Uma onda de indignação percorreu os Estados Unidos e espalhou-se pelo Brasil em protesto pelo assassínio de um homem negro, George Floyd, em uma abordagem policial no estado de Minnesota. Floyd foi brutalmente morto por policiais diante de várias testemunhas, e é natural a indignação do mundo contra mais um crime no seio de uma sociedade marcada historicamente pelo racismo.
Nos Estados Unidos, o abismo que separa as raças não excluiu sequer o humanista Abraham Lincoln, presidente que conduziu o país na Guerra Civil que aboliu a escravidão, mas que achava que os negros não tinham lugar na América branca, e que teriam que aproveitar a liberdade e empreender a jornada de retorno à África.
Aqui no Brasil a morte de Floyd alcançou ampla repercussão na mídia tradicional e entre os chamados movimentos sociais. O que espanta é que tal indignação não ocorra quando milhares de jovens mestiços brasileiros são vítimas da escalada da violência diante do silêncio constrangedor e cúmplice da mesma mídia e dos movimentos sociais tidos como progressistas.
Uma ligeira busca na internet é suficiente para comprovar que antes de ser morto nas ruas do País, o mestiço brasileiro já está morto nas estatísticas, nas notícias da imprensa e nas manifestações das redes sociais das correntes identificadas com as lutas libertárias.
O morticínio dos mestiços não desperta uma nota de pé de página da nossa mídia tradicional e nem uma singela manifestação de pesar ou um lamento dos grupos sociais progressistas. Aliás, a palavra mestiço foi banida da narrativa dos meios de comunicação e das organizações pretensamente avançadas da sociedade.
Precocemente, o mestiço tornou-se arcaísmo banido do discurso contemporâneo e legado à literatura de um Guimarães Rosa com seus jagunços, de um Graciliano Ramos com seus sertanejos, ou à pintura de Portinari, com seus trabalhadores do café e Di Cavalcanti com suas mulatas.
Esquecemos a mestiçagem de nossa psicologia herdada de nossas avós remotas, índias e negras, da nossa música, culinária, e do nosso português moldado no sotaque negro e no vocabulário pleno de expressões do tupi para nossa fauna, flora e geografia.

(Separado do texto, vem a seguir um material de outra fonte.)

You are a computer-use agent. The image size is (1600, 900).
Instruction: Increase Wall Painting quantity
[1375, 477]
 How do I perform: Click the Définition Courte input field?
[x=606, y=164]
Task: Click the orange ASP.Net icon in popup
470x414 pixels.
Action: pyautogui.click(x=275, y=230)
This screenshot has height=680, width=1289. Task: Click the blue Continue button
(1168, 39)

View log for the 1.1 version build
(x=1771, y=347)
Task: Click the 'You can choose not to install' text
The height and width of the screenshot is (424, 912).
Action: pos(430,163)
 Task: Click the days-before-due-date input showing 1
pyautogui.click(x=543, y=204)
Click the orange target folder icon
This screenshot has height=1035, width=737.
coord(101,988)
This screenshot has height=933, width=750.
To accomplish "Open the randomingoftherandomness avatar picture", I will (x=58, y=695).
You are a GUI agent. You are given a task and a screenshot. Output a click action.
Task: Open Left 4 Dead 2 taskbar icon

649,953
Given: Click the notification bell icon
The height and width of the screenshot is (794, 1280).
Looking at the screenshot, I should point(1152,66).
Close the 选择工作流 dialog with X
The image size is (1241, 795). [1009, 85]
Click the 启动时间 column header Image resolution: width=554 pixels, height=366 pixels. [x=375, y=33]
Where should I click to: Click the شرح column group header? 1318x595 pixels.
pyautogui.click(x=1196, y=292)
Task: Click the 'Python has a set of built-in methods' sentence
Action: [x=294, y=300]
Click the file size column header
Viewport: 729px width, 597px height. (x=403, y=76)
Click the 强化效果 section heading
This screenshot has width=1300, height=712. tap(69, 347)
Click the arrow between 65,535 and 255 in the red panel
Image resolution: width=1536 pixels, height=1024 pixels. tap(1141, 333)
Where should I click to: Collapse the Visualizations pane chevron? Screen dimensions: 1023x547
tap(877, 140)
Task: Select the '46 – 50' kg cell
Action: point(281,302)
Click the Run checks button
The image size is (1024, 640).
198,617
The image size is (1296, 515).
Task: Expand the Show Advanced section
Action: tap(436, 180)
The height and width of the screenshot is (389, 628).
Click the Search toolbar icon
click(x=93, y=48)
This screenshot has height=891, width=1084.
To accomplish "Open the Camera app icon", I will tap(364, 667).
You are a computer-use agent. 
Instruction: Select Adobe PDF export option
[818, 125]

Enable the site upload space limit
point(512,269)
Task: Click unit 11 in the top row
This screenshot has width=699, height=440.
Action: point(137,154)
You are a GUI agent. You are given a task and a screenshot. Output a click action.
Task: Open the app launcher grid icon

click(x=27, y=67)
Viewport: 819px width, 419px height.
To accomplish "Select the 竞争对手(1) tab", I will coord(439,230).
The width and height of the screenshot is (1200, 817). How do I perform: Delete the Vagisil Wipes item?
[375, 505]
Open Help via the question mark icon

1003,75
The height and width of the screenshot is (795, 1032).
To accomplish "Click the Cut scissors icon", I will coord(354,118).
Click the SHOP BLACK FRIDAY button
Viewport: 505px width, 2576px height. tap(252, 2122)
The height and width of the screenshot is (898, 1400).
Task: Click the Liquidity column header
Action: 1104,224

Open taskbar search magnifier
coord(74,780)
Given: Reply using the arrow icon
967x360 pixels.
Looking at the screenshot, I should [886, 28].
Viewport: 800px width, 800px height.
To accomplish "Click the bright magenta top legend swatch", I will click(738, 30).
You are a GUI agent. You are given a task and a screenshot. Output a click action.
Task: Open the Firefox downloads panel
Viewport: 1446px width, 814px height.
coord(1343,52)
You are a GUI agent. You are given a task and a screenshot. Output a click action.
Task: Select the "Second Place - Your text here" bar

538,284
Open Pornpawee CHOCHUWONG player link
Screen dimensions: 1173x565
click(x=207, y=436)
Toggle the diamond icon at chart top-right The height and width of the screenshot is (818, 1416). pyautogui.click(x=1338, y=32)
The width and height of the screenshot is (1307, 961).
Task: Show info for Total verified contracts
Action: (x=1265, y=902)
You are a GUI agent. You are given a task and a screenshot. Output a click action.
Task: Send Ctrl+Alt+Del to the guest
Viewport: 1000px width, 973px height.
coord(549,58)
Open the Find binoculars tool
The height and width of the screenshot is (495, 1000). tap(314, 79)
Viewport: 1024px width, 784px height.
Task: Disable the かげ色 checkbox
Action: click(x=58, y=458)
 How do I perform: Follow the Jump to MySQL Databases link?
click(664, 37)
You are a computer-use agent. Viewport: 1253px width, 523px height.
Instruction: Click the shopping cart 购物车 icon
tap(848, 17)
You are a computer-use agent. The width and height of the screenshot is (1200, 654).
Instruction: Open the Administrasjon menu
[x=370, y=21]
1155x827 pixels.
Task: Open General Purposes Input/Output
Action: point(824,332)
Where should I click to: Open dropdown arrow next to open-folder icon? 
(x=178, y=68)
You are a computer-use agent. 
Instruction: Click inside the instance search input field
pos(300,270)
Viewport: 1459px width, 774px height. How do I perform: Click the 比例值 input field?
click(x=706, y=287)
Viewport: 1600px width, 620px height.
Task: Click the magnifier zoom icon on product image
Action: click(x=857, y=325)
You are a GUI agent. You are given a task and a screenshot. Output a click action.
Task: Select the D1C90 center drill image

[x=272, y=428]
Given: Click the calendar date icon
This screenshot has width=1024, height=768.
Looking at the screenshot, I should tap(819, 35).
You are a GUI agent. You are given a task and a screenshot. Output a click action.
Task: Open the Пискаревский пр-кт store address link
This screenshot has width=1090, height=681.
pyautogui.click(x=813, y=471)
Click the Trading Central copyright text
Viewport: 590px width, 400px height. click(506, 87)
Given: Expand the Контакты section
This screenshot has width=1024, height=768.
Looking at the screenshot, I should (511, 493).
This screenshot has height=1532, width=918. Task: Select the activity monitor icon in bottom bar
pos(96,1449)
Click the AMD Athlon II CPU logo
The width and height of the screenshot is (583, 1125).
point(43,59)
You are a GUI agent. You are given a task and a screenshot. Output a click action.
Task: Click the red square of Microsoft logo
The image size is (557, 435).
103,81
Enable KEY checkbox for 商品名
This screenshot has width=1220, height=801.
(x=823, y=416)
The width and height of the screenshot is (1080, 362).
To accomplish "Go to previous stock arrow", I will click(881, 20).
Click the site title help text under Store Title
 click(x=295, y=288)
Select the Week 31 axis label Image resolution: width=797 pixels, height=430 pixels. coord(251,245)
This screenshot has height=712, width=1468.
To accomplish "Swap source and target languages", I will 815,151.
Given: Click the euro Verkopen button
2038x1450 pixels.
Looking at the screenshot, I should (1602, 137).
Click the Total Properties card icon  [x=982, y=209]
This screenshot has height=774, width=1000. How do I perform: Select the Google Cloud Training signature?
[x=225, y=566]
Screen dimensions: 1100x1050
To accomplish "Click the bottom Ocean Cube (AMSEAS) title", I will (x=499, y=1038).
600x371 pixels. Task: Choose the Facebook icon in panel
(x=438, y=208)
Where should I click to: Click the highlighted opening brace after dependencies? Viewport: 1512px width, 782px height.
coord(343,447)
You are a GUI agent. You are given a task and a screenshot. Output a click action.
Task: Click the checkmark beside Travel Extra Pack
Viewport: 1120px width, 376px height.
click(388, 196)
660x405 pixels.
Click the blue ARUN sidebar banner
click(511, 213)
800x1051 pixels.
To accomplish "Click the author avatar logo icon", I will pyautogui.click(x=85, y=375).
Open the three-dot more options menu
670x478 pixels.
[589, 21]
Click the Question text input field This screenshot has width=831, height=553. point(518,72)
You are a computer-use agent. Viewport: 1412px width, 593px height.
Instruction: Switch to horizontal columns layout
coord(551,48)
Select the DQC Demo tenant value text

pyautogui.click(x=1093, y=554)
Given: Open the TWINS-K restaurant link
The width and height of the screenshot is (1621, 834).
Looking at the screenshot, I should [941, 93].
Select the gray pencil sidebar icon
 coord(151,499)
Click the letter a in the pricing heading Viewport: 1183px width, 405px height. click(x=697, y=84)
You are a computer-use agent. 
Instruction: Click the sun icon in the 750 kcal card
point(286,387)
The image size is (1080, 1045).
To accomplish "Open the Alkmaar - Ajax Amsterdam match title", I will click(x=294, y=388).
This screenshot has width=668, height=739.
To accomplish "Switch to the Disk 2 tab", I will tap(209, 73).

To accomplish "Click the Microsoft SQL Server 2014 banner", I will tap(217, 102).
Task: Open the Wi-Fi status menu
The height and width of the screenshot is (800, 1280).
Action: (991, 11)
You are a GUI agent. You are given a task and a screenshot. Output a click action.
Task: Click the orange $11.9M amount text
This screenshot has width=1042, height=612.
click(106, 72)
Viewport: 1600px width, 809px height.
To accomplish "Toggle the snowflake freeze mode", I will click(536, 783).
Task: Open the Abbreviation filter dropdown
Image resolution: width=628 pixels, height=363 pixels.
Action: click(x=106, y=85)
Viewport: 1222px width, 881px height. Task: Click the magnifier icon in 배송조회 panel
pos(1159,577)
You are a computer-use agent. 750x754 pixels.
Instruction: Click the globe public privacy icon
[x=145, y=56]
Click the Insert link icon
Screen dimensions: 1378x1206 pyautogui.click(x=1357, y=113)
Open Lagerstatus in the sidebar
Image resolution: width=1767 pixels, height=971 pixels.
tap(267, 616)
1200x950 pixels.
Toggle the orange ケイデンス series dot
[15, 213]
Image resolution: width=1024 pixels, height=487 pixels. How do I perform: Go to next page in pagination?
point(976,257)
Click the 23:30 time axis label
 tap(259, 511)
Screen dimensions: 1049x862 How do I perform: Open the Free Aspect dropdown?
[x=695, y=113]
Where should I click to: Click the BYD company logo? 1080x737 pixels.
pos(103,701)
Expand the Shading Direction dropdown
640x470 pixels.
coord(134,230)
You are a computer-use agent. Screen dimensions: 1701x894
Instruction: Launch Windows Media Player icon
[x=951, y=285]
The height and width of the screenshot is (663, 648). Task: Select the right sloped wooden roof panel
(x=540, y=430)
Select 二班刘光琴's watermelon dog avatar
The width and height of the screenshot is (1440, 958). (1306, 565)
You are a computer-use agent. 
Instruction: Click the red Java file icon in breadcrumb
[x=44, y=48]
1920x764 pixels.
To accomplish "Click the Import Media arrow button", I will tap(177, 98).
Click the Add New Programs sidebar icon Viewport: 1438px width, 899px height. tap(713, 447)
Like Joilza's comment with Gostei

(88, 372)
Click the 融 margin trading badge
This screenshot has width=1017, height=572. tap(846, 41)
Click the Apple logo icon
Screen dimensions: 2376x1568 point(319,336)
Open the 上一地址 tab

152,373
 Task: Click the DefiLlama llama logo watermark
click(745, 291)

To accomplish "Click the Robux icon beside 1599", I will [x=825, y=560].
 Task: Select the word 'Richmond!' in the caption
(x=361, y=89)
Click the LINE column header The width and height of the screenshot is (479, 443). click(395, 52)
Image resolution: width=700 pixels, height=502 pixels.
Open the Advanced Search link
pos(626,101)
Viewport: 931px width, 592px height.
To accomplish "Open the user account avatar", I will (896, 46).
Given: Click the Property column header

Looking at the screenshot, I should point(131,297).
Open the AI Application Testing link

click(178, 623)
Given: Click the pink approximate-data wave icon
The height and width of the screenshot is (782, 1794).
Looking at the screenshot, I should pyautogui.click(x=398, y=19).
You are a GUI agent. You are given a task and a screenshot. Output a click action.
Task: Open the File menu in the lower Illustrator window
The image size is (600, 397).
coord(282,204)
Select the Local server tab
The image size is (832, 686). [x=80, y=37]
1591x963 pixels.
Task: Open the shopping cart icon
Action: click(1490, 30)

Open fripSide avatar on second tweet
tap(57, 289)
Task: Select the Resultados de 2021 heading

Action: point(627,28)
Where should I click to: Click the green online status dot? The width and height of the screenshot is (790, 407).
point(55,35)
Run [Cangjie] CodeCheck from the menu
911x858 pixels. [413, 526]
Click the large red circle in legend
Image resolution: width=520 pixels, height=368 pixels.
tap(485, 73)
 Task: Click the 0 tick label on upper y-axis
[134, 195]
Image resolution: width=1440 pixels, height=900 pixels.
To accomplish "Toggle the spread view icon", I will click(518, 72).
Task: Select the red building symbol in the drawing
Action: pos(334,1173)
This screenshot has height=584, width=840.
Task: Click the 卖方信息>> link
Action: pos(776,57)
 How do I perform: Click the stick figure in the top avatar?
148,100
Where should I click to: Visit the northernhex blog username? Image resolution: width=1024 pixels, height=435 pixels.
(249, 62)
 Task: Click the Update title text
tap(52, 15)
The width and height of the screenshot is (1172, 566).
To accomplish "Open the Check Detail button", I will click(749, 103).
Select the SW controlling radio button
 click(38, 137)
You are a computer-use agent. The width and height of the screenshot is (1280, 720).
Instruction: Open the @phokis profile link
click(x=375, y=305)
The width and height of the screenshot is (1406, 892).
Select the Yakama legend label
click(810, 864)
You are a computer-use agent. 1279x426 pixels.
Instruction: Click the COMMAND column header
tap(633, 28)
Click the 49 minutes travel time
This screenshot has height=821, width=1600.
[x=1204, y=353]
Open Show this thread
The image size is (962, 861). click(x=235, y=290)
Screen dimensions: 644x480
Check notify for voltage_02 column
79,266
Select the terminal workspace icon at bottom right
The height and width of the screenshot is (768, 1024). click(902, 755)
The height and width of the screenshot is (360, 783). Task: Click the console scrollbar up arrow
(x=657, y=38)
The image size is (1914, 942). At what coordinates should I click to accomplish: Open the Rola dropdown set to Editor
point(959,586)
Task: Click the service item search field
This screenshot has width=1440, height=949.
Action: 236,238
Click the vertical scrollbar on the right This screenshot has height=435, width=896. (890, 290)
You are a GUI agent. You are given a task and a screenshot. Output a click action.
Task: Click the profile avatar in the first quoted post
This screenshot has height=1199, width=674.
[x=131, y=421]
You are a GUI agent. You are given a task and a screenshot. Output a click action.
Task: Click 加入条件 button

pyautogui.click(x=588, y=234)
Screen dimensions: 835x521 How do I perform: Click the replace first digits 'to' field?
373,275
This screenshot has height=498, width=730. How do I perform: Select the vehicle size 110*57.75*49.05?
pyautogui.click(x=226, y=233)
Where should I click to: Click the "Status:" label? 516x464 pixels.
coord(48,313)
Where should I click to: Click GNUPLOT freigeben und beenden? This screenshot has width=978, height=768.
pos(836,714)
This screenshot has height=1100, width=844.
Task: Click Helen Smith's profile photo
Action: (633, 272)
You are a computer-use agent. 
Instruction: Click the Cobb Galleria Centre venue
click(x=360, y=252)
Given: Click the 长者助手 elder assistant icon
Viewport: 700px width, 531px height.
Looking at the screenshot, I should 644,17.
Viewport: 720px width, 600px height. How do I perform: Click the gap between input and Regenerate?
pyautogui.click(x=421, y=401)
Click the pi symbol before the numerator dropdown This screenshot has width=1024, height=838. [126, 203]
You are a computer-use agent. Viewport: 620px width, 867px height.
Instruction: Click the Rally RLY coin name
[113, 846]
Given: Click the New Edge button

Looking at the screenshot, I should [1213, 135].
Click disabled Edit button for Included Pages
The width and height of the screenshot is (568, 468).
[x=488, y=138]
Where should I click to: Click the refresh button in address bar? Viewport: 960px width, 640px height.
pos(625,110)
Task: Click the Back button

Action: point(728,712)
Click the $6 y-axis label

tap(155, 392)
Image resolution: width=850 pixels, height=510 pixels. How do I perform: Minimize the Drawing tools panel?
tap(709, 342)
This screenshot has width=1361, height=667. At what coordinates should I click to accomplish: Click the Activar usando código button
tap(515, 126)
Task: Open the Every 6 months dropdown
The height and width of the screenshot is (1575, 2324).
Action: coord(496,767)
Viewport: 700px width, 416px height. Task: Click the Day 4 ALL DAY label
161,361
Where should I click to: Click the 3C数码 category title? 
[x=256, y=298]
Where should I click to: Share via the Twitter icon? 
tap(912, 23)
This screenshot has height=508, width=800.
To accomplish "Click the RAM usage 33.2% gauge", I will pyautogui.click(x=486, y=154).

Abandonamos tudo isso para importar o modelo de sociedade birracial dos Estados Unidos. Não temos mais mestiços. Somos pretos ou brancos. Adotamos a regra de uma gota de sangue (One-drop-rule), base da classificação racial dos Estados Unidos, pela qual bastava um único ancestral de ascendência africana, ou uma gota de sangue para alguém ser considerado negro. Era o princípio que, segundo os supremacistas brancos, garantiria a “pureza” da raça branca.
A questão é que no Brasil a negação da mestiçagem fere mortalmente a identidade nacional brasileira e a imagem que projetamos das nossas origens, obrigando-nos a reinventar uma interpretação para nosso processo civilizatório que não existe fora do encontro do europeu, do índio e do negro desde o nascimento dos primeiros mamelucos.
Gilberto Freyre, Darcy Ribeiro e Euclides da Cunha viram no mestiço a essência da brasilidade, sem exclusão das minorias brancas e negras na formação da nacionalidade. Ao cunhar a expressão mestiço é que é bom, Darcy Ribeiro não menosprezava as qualidades de outros formadores étnicos da população nacional, mas, ao contrário, exaltava as virtudes de todos eles concentradas no mestiço.
O genocídio sociológico, estatístico, jornalístico e político do mestiço brasileiro não pode ser o preço a ser pago para o justo e necessário protesto pela morte brutal de negros brasileiros ou norte-americanos.
* Aldo Rebelo é jornalista, foi presidente da Câmara dos Deputados, ministro da Coordenação Política e Relações Institucionais, do Esporte, da Ciência e Tecnologia e Inovação e da Defesa nos governos Lula e Dilma.